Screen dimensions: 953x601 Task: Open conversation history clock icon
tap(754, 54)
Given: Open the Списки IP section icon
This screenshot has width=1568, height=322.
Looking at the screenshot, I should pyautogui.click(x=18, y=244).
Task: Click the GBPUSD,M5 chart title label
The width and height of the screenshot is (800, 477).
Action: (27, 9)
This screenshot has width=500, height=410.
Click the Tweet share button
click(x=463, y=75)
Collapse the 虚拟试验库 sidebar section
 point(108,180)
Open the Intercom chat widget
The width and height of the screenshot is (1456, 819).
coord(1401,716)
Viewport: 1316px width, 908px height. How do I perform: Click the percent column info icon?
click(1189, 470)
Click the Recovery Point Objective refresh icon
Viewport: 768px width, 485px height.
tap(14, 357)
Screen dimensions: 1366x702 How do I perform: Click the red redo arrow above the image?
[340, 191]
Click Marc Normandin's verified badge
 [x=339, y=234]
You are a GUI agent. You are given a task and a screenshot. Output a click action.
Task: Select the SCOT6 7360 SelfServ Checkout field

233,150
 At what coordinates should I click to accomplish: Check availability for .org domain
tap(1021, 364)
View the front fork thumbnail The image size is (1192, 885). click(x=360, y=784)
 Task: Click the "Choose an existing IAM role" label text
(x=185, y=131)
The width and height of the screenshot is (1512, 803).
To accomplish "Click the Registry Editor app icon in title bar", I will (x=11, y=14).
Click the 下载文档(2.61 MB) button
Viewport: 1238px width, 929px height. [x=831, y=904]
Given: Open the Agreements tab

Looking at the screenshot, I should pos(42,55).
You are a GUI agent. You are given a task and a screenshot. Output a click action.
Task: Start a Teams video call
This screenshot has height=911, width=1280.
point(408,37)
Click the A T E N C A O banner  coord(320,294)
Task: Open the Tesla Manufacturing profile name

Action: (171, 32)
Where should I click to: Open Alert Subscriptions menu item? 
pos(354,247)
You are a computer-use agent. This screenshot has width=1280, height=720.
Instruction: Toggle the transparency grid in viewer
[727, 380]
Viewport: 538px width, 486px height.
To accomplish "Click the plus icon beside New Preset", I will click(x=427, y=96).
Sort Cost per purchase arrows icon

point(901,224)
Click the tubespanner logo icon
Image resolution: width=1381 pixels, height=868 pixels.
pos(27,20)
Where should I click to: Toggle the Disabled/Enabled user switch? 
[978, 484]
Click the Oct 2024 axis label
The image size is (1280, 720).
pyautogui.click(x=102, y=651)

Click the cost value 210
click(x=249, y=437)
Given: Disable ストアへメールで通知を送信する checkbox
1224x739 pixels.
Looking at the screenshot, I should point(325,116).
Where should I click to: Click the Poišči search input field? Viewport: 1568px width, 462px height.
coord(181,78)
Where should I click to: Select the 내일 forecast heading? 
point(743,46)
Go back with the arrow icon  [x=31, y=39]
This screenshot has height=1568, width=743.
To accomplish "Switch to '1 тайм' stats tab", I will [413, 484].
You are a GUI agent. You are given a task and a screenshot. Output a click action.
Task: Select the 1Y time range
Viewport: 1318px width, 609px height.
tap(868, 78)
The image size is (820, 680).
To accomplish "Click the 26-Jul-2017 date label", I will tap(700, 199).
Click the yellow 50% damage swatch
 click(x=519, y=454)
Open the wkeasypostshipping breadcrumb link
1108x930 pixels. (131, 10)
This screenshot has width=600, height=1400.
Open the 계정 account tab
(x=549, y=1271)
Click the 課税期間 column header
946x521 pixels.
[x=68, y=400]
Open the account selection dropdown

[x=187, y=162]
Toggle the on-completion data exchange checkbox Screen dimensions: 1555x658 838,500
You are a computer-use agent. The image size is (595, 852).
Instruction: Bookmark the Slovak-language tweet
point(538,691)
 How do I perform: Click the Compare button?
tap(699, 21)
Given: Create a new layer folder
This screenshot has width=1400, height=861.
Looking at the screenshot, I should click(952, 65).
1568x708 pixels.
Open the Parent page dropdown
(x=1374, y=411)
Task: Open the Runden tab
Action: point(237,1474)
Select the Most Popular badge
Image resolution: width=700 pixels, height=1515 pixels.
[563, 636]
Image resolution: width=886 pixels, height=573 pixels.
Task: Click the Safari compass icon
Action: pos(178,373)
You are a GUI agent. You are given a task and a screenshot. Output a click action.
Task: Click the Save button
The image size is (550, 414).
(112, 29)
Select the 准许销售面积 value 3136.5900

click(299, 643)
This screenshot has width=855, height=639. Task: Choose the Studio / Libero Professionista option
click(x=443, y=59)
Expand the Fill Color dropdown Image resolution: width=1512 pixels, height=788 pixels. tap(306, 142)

★ ★ ★

§ Set exercise: Collect every line of the records that contains the word "dropdown", and copy each one in full.

§ Worked solution:
Open the account selection dropdown
Open the Parent page dropdown
Expand the Fill Color dropdown Image resolution: width=1512 pixels, height=788 pixels. tap(306, 142)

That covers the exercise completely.